Dataset entries
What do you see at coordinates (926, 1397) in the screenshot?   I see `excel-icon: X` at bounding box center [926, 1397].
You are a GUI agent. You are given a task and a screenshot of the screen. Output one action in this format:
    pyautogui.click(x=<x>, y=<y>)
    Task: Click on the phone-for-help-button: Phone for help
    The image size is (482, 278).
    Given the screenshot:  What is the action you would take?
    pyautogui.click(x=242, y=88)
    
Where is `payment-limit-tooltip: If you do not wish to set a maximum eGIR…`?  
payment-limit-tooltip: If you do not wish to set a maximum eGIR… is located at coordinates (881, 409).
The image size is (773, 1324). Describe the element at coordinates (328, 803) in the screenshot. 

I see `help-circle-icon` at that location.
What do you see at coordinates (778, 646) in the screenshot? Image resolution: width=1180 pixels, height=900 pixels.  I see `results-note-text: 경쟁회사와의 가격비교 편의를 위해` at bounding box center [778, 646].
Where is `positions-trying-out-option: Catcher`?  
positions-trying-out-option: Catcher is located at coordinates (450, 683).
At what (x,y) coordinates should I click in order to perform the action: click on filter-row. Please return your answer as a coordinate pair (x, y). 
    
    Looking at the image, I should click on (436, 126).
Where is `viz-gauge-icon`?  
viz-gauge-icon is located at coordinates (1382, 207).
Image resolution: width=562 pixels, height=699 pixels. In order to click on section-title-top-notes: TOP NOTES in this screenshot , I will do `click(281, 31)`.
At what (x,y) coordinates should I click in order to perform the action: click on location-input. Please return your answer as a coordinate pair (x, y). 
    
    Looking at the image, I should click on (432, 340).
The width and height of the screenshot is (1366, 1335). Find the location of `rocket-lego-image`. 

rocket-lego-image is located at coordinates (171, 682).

• WHAT IS NEEDED: Can you copy out the listing word for word, beginning at the line that contains "The width and" and continuing through its last line?

• ANSWER SECTION:
The width and height of the screenshot is (1366, 1335). Find the location of `rocket-lego-image`. 

rocket-lego-image is located at coordinates (171, 682).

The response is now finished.